Gawande’s listening. But can he disrupt healthcare?


Aug 13, 2018

Image: Atul Gawande | Wikimedia Commons: Amar Karodkar

Buffet, Bezos and Dimon have found their man. Five months after the respective chiefs of Berkshire Hathaway, Amazon and J.P. Morgan Chase jointly founded a venture to reduce the cost of healthcare in the U.S., starting with that of their own employees, they appointed world-renowned surgeon, public health researcher and author Atul Gawande to take the helm.

Now he’s embarking on a cross-country tour, to hear first-hand from employees of the three companies about their health problems and barriers to care. The intelligence Gawande gathers will be essential to defining the venture’s priorities.

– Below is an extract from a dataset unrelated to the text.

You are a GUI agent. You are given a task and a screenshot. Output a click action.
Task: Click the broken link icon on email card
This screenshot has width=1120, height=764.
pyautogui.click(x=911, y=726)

But its success in executing on them will ultimately come down to the strength of his leadership.

In view of this, responses to Gawande’s appointment have ranged from cautious optimism to blunt skepticism, with those in the latter camp pointing to his lack of experience running a large health system, and his unwillingness to give up his other professional activities (though he says the new role will be his top priority). “If you’re transforming health care, you’re reshaping the economy of Germany, effectively,” Craig Garthwaite, a professor at Northwestern University’s Kellogg School of Management, told The New York Times. “It’s not a part-time gig.”

But Gawande skeptics are missing a crucial point that the Theory of Disruptive Innovation drives home: you can’t transform an industry by doing what’s worked in the past. So, experience running a large health system that’s excelling by today’s standards shouldn’t be an essential qualification for the job of creating one that will excel by tomorrow’s. After all, when Bezos founded Amazon at age 31, he’d never run a global, internet marketplace with over half a million employees and nearly $178 billion in net sales. How could he have? The business category didn’t even exist yet.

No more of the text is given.